A few years later my kiddos entered the picture, and work took on a new meaning. It became something that often tore me away from my children creating discomfort and emotional discord, but also something that filled me up with kinetic energy and a way to maintain an independent identity separate from the roles of ‘Wife' and ‘Mother'. That complex duality entered my life when the children did twelve years ago, and it’s something I continue to wrestle with. I suspect I always will. 

Newsflash! Creative agency work is wonderfully organic, but doesn’t mix well with parenthood. Kids crave structure, routine and predictability. Creative development is unapologetically chaotic and refuses to be scheduled.  Especially when the children were small, I found that trying to make the two things work in harmony was an insanely comical exercise that often led me to feel like I was failing miserably at both ends of the equation. Luckily, I found a magical home during this time at 'Wexley School for Girls' where we were small enough, the founders were progressive enough, and I was at the right stage in my career, where I could hand make a style of work that left me feeling career and home fulfilled during the wobbly early years of new parenthood.

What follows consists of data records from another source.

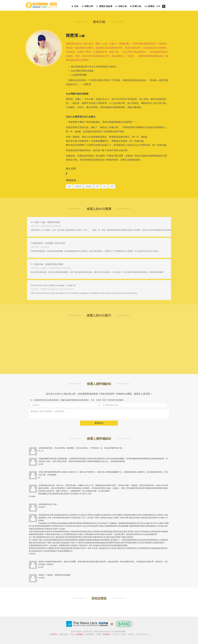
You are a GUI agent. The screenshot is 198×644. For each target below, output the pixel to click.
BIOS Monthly (142, 634)
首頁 (75, 6)
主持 (104, 186)
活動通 (98, 634)
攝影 (69, 186)
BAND (72, 634)
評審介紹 (136, 6)
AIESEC (131, 634)
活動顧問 (88, 186)
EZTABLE (116, 634)
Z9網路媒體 (90, 634)
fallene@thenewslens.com (104, 632)
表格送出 (99, 423)
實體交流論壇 (104, 6)
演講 (112, 186)
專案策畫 (78, 186)
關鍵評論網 (64, 634)
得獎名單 (87, 6)
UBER (124, 634)
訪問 (97, 186)
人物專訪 (150, 6)
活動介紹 (121, 6)
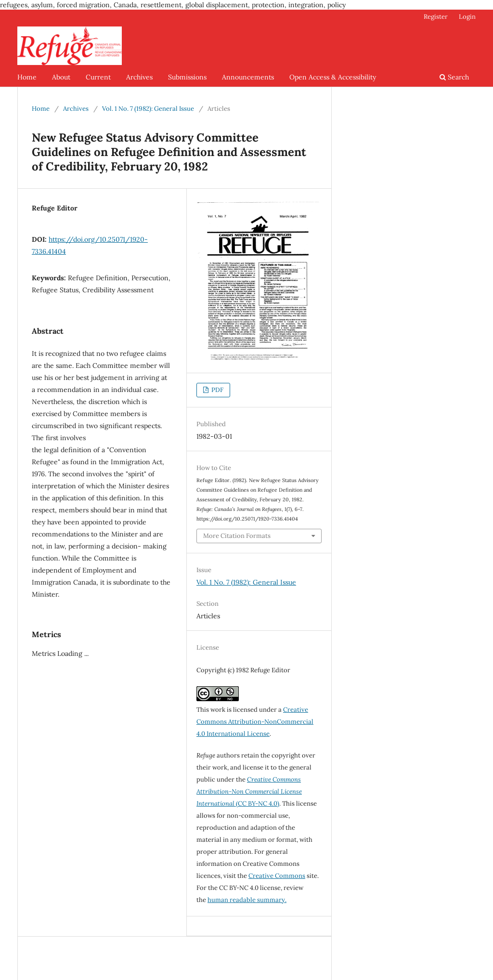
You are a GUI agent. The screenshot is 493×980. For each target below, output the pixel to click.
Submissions (187, 77)
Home (27, 77)
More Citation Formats (237, 536)
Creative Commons (277, 875)
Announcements (248, 77)
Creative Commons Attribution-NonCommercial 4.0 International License (255, 721)
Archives (139, 77)
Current (98, 77)
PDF (217, 390)
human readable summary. (247, 900)
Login (467, 16)
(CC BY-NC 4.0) (249, 791)
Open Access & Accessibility (333, 77)
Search (454, 77)
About (61, 77)
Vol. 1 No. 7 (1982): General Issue (148, 108)
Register (436, 16)
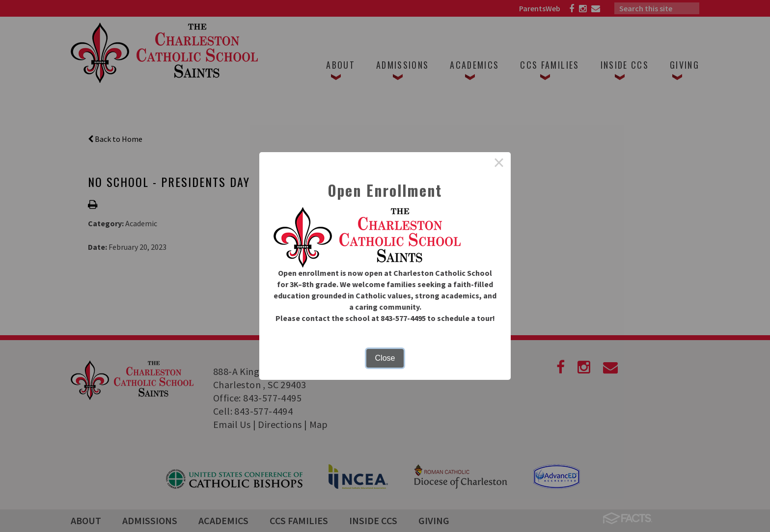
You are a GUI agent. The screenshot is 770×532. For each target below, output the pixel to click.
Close (385, 358)
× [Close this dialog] (499, 164)
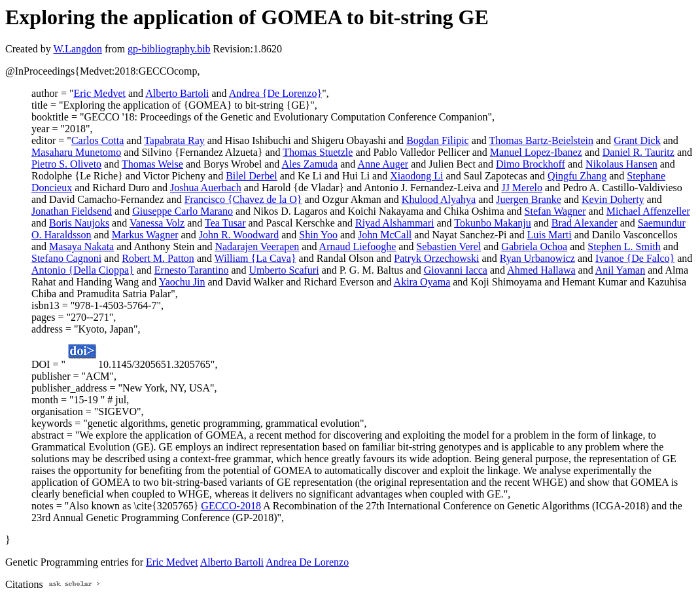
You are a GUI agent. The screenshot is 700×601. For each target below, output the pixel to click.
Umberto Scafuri (284, 270)
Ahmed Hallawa (541, 270)
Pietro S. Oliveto (66, 164)
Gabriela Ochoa (534, 246)
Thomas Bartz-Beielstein (542, 140)
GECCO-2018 (231, 505)
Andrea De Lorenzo (307, 562)
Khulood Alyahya (438, 199)
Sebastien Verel (448, 246)
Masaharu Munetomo (76, 152)
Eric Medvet (99, 93)
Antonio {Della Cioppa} (82, 270)
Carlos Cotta (97, 140)
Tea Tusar (225, 223)
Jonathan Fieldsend (71, 211)
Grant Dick (637, 140)
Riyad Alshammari (394, 223)
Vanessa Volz (157, 223)
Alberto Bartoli (177, 93)
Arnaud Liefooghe (358, 246)
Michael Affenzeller (648, 211)
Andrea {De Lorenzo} (275, 93)
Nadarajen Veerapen (256, 246)
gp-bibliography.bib (169, 48)
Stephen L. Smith (624, 246)
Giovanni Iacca (455, 270)
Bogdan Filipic (438, 140)
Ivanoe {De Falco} (635, 258)
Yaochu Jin (182, 282)
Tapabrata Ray (174, 140)
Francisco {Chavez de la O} (243, 199)
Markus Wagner (145, 234)
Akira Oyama (422, 282)
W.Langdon (77, 48)
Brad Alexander (584, 223)
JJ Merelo (521, 187)
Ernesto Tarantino (192, 270)
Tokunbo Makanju (493, 223)
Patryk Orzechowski (436, 258)
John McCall (385, 234)
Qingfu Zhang (577, 175)
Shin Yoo (318, 234)
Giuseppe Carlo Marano (183, 211)
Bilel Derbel (251, 175)
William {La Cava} (255, 258)
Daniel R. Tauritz (639, 152)
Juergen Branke (529, 199)
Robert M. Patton (158, 258)
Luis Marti (550, 234)
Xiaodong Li (416, 175)
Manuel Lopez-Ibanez (536, 152)
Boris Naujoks (79, 223)
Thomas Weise (152, 164)
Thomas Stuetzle (317, 152)
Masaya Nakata (81, 246)
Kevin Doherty (613, 199)
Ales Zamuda (309, 164)
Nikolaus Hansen (621, 164)
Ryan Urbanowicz (537, 258)
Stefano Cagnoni (66, 258)
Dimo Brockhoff (531, 164)
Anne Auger (383, 164)
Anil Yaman (620, 270)
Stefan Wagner (555, 211)
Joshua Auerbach (205, 187)
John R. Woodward (239, 234)
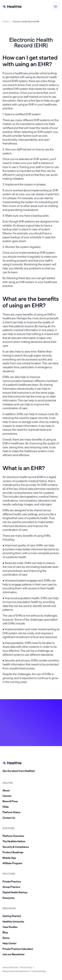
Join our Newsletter (13, 954)
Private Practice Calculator (18, 949)
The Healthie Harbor (14, 841)
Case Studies (10, 927)
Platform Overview (13, 836)
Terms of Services (10, 967)
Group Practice (11, 887)
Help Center (10, 943)
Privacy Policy (26, 967)
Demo (6, 938)
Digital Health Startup (15, 892)
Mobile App (9, 858)
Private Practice (12, 881)
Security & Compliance (16, 847)
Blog (5, 932)
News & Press (10, 801)
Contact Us (9, 818)
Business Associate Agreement (16, 971)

Once the kids got a bit older, I began to feel an irrepressible itch to do something new and scary, to shake up the routine. This led to a 4-year stint working abroad in Amsterdam, and another 2 years in Sydney Australia. I can honestly say, I learned more during this 6-year period than the 15 years prior. More about creative work, more about international business, more about the human experience, and so much more about myself as well.

Living abroad can often seem glamorous from afar, but in reality it's quite lonely, disorienting, sometimes scary, frustrating, and just plain ugly. It challenges everything you’ve come to rely upon as ‘fact’ and ‘true’, and leaves you feeling stupid and humbled more often than you’d like. But ‘oh!' the intoxication of the new and unknown! Seeing your home country with the eyes of a foreigner, learning a new language, making a strange city your ‘home’, celebrating unfamiliar holidays, meeting the most interesting people — honesty, I can’t recommend it highly enough. Do it.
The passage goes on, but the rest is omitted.